Но это была лишь разминка. 24 декабря Наполеон снова направлялся в театр. На одной из улиц под каретой грохнул взрыв. Было убито 22 человека и ранено более 60-ти. Бонапарта опять спасла его «звезда». Снова! Кучер гнал карету быстро — и взрыв произошел с секундным опозданием. Двигайся экипаж помедленнее — и Наполеон предвосхитил бы судьбу Александра II.

Бонапарт и тут проявил изрядное самообладание. Он счел нужным все же приехать в театр. Появившись в ложе, он ничем не выдал своих чувств. С точки зрения пиара, это было великолепно. Слух о происшествии долетел быстрее кареты. Так что при появлении Наполеона зал устроил ему овацию.

Бонапарт, конечно, сильно обиделся на такое отношение к себе бывших партайгеноссе, (то есть якобинцев, в клубе который он когда-то состоял).
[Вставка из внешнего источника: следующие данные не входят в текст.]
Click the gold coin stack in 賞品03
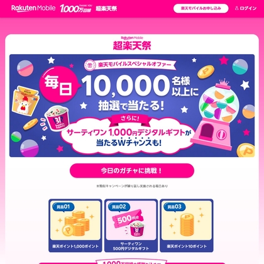 pyautogui.click(x=187, y=224)
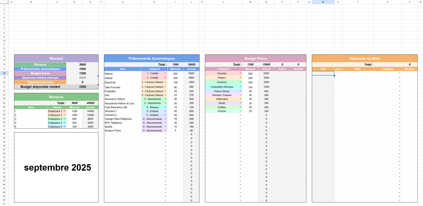This screenshot has width=423, height=206.
Task: Expand Spotify's 6 - Abonnements dropdown
Action: (x=165, y=127)
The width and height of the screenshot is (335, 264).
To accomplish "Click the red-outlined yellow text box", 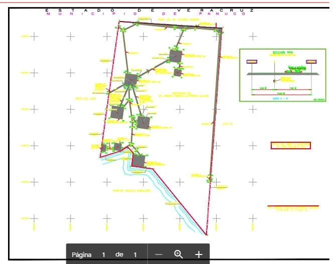I will pyautogui.click(x=291, y=146).
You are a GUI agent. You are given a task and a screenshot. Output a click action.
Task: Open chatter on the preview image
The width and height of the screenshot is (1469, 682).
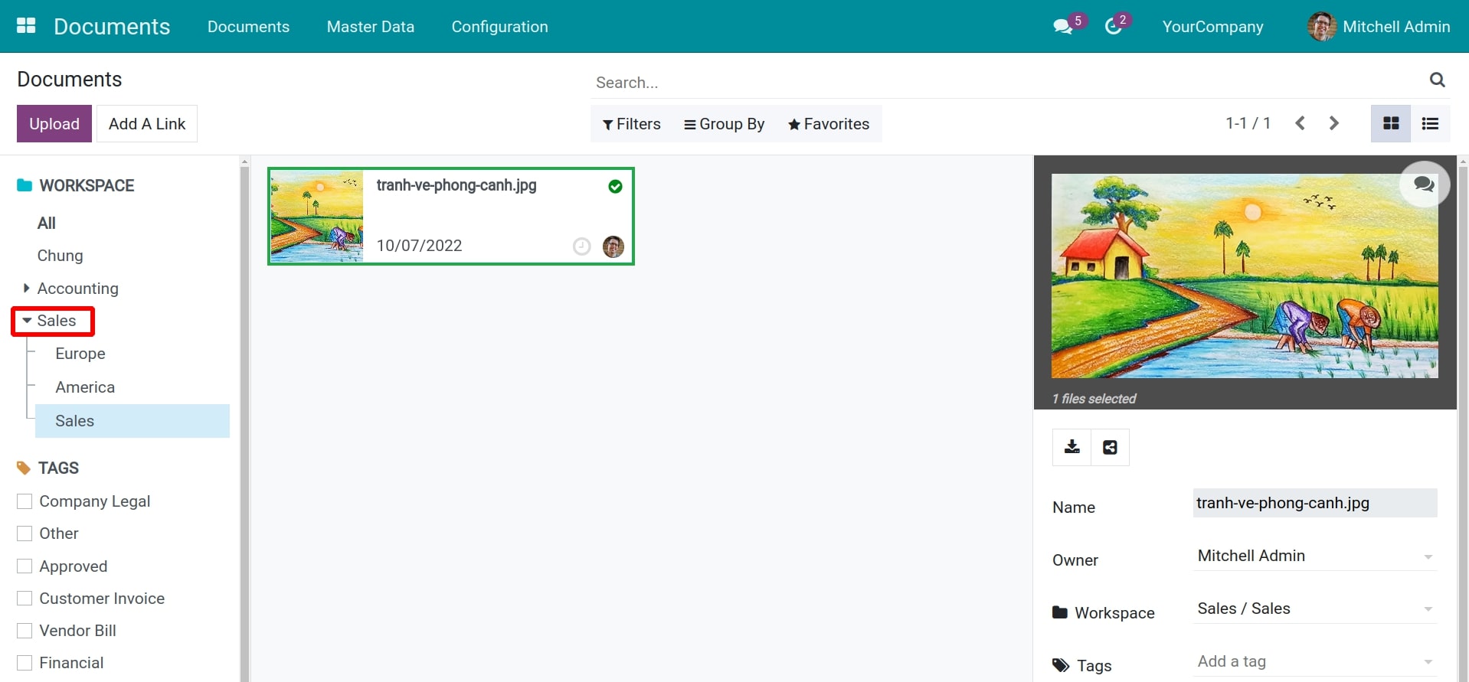coord(1424,184)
И приказал министру полиции Фуше составить списки леваков, подозреваемых в том, что они продолжают свою деятельность. А потом, согласно спискам, выслать их подальше да поюжнее. Понятно, не в Ниццу. Фуше подсуетился. Он ведь тоже в свое время был якобинцем. Так что постарался теперь законопатить всех, кого только можно. Для того, чтобы и на него вдруг чего не подумали.

Прокатилась волна репрессий. Подозреваемых в революционной деятельности отправляли в Гвиану — африканскую колонию, где белые долго не заживались. Впрочем, якобинцам обижаться не приходилось. Это все равно было куда мягче их собственного «декрета о подозрительных». Каждому — по делам его. Выслали примерно сто двадцать человек. Не так уж и много, если по меркам XX века…

Впрочем, как выяснилось, здесь Наполеон погорячился. Начальник полиции продолжал копать. Он-то как раз догадывался, что к последнему взрыву его «бывшие товарищи» отношения не имеют. А доводить дело до второй попытки он уж никак не хотел. И Фуше оказался прав. Последний теракт организовали люди совсем с другой стороны.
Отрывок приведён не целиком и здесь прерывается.